Geham is a rural locality in the Toowoomba Region, Queensland, Australia. In the , Geham had a population of 470 people.

== Geography ==
The locality is bounded to the north and north-west by Cooby Creek and to the west by the Cooby Creek Reservoir (also known as Lake Cooby) which impounds the creek.

The Great Dividing Range passes through the south-east of the locality from Mount Luke to Cabarlah, but there are no named peaks of the range within the locality. Cooby Mountain is in the west of the locality and rises to 619 m above sea level; it is not part of the range.

The New England Highway enters the locality from the north-west (Merritts Creek / Mount Luke) and exits to the south (Cabarlah).

Despite the names, the Geham National Park is in neighbouring Mount Luke, while the Geham State Forest is in neighbouring Mount Luke and Merritts Creek.
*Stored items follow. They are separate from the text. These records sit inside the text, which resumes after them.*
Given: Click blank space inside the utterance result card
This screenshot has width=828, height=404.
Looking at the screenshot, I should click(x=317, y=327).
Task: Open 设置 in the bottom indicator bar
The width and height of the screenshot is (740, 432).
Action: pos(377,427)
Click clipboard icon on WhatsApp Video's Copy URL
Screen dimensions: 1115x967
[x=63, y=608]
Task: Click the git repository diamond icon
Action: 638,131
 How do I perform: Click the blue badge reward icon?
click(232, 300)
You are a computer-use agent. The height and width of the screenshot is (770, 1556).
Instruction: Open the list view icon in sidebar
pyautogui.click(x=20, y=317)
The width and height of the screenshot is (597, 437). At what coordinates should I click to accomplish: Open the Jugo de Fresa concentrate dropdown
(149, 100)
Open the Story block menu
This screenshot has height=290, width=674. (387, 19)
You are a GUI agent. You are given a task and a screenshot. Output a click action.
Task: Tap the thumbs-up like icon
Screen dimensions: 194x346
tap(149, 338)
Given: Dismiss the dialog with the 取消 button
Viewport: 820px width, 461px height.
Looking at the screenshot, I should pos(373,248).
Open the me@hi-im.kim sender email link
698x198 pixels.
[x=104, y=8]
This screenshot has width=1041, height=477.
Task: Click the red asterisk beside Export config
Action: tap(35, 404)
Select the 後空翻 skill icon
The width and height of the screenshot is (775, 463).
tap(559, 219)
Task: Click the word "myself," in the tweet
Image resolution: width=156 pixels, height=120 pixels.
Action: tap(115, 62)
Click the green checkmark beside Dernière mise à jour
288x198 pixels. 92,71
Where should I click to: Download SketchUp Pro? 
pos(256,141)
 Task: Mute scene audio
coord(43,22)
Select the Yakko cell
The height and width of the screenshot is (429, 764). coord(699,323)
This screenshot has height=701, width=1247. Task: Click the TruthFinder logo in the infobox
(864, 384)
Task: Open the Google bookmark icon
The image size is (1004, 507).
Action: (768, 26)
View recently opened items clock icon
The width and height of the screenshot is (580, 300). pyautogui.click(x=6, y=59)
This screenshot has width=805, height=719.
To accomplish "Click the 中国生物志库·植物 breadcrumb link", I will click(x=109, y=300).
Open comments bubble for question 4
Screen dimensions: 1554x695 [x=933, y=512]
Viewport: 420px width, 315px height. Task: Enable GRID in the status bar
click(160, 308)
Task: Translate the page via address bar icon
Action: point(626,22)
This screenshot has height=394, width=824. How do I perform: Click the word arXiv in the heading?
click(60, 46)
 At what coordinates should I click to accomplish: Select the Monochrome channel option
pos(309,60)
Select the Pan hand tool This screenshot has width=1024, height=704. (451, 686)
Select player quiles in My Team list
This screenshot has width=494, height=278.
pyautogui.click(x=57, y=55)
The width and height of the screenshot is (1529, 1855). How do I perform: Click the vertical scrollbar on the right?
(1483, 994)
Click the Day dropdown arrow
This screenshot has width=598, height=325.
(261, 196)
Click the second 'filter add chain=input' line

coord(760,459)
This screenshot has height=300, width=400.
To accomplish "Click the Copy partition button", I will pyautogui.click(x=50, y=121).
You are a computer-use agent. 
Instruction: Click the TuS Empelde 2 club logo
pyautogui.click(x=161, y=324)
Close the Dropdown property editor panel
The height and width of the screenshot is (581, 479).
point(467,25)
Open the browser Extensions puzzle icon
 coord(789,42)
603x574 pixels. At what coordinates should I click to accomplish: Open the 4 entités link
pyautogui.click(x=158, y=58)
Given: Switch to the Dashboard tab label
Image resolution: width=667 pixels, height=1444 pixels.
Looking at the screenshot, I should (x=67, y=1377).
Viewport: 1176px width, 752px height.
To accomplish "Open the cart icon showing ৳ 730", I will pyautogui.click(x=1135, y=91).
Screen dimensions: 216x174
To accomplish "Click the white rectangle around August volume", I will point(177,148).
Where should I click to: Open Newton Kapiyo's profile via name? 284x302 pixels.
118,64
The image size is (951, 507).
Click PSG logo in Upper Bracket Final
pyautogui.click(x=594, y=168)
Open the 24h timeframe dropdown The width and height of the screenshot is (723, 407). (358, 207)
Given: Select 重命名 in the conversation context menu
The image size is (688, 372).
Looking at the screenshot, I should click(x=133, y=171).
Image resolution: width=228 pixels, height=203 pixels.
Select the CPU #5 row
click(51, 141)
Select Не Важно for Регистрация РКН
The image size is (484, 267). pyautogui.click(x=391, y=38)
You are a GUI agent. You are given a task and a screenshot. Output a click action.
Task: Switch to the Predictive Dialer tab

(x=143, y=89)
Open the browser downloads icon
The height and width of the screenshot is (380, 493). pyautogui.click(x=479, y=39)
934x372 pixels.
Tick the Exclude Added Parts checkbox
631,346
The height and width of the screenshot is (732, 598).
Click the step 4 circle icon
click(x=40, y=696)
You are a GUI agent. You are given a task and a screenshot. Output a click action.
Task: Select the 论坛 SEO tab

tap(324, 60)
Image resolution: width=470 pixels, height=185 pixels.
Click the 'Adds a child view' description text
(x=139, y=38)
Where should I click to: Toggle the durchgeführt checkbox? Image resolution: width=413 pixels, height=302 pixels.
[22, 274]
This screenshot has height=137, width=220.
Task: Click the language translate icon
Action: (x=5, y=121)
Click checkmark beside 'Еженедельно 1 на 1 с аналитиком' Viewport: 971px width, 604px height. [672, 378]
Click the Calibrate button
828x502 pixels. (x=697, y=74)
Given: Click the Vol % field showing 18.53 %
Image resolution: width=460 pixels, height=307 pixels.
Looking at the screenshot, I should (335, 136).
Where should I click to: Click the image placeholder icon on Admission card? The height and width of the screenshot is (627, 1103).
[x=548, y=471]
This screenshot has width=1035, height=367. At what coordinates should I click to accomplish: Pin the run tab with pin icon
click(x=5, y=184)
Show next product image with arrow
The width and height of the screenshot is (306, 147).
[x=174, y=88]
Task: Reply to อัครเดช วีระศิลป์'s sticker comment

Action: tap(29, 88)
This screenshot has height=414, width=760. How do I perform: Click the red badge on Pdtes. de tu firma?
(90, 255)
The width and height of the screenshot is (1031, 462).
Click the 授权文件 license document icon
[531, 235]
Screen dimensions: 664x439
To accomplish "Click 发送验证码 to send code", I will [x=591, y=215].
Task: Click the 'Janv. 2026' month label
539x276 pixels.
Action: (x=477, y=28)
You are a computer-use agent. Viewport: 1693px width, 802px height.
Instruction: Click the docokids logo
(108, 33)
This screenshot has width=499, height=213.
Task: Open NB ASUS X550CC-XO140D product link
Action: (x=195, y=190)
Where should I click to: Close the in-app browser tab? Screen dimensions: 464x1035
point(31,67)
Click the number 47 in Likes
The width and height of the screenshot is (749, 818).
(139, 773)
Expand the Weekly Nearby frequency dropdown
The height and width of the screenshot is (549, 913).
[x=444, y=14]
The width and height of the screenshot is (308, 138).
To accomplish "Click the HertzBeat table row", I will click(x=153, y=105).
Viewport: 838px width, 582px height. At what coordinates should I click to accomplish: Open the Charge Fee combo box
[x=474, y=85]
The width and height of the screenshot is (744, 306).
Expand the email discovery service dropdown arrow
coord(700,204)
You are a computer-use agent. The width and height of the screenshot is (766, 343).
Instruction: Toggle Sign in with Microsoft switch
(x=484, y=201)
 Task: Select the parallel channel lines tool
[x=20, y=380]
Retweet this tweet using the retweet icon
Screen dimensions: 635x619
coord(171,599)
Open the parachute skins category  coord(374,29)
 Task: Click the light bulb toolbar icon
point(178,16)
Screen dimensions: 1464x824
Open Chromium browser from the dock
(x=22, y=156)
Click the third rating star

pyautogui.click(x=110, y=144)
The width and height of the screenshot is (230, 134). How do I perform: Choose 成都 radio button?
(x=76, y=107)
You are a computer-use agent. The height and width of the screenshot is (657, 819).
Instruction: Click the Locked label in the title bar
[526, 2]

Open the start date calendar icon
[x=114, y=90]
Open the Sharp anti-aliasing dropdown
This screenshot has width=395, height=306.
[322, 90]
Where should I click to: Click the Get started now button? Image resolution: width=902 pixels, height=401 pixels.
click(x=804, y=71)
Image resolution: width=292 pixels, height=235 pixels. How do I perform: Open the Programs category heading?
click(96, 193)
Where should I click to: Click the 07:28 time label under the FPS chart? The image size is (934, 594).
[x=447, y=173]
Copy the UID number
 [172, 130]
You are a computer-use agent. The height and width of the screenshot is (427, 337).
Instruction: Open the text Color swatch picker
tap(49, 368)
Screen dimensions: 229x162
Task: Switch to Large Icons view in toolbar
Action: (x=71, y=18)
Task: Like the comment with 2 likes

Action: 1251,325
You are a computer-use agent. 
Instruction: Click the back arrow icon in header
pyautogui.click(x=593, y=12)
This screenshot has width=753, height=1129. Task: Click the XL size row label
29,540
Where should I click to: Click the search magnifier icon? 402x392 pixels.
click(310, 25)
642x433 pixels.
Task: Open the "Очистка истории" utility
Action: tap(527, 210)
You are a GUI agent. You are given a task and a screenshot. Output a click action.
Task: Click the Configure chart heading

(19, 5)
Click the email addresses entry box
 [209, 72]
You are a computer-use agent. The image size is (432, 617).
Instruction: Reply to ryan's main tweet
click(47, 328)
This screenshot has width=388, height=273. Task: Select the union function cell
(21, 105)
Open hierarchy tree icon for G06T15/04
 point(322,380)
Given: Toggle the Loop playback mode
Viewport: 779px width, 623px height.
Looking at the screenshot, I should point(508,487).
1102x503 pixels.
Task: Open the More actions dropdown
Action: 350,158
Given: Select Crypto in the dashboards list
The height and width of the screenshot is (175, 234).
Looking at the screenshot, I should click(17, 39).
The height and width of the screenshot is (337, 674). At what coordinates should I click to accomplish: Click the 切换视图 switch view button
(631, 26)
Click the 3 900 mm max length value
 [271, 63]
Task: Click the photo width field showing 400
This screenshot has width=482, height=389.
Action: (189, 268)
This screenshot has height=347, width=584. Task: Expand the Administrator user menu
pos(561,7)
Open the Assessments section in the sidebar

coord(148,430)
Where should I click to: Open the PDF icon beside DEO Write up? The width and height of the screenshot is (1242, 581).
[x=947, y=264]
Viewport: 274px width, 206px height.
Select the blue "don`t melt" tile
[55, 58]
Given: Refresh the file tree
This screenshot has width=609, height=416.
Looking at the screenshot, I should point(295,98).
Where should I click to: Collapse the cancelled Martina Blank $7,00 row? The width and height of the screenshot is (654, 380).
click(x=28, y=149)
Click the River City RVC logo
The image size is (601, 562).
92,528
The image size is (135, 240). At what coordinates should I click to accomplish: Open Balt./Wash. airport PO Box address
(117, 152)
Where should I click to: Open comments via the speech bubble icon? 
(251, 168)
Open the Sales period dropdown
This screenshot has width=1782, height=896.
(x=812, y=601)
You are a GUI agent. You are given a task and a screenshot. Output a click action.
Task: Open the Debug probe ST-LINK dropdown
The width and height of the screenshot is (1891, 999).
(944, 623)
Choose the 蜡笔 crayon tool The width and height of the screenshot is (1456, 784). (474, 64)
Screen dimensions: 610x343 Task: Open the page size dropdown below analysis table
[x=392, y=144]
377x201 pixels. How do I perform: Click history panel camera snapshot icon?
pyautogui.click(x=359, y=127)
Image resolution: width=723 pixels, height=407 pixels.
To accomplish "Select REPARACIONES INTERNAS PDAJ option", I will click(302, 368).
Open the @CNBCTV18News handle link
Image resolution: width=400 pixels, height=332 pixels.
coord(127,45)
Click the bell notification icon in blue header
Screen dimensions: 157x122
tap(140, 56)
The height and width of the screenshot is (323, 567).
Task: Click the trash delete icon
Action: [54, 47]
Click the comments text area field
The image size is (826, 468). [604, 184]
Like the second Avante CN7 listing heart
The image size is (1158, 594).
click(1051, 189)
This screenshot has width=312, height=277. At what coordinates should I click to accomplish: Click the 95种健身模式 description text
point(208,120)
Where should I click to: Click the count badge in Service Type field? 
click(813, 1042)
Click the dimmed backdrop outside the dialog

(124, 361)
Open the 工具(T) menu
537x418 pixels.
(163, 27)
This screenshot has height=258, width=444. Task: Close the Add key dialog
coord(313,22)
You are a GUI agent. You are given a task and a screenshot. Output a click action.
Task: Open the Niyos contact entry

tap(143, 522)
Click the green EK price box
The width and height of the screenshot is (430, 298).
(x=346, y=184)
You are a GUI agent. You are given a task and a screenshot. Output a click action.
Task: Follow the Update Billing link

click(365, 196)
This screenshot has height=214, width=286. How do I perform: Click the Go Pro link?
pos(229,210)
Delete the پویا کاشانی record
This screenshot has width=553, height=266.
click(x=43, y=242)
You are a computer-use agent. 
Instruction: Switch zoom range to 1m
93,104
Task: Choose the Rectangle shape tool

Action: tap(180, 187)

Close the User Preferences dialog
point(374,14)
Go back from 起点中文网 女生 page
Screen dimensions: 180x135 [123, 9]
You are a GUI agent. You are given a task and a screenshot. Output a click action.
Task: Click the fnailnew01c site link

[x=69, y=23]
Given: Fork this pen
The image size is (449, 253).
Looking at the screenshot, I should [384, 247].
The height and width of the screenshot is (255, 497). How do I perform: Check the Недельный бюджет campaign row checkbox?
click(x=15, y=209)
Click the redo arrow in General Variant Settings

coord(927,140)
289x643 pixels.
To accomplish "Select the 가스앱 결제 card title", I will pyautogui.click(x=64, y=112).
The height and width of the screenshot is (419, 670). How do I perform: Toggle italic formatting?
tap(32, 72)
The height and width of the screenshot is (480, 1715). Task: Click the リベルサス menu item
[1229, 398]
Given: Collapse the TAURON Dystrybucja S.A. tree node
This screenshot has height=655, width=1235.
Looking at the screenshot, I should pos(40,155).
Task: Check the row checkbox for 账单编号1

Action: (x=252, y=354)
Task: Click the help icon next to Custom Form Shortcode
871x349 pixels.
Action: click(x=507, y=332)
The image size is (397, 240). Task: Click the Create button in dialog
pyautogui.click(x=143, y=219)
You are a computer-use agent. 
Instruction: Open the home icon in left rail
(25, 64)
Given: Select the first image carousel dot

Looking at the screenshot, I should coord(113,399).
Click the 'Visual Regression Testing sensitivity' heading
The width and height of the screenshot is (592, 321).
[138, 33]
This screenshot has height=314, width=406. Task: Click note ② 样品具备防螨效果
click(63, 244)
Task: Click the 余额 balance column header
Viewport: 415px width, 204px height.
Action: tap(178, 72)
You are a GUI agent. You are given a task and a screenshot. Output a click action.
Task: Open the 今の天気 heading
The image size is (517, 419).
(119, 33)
The land use is predominantly agricultural, a mixture of grazing on native vegetation, production forestry, and crop growing.

=== Climate ===
The locality is in two climate zones with the humid subtropical climate (Köppen: Cfa) in the north of the locality and the oceanic climate (Cfb) in the south of the locality. Gehem has the most northerly oceanic climate at altitude in Australia.

== History ==
Highfields Post Office opened on 1 January 1868 and was renamed Geham in 1876.

Highfields No. 2 State School opened on 4 April 1871 without any ceremony. It had an initial enrolment of 47 students with first headmaster John O'Beirne. It was renamed Geham State School in 1876. The school celebrated its 150th anniversary in 2021.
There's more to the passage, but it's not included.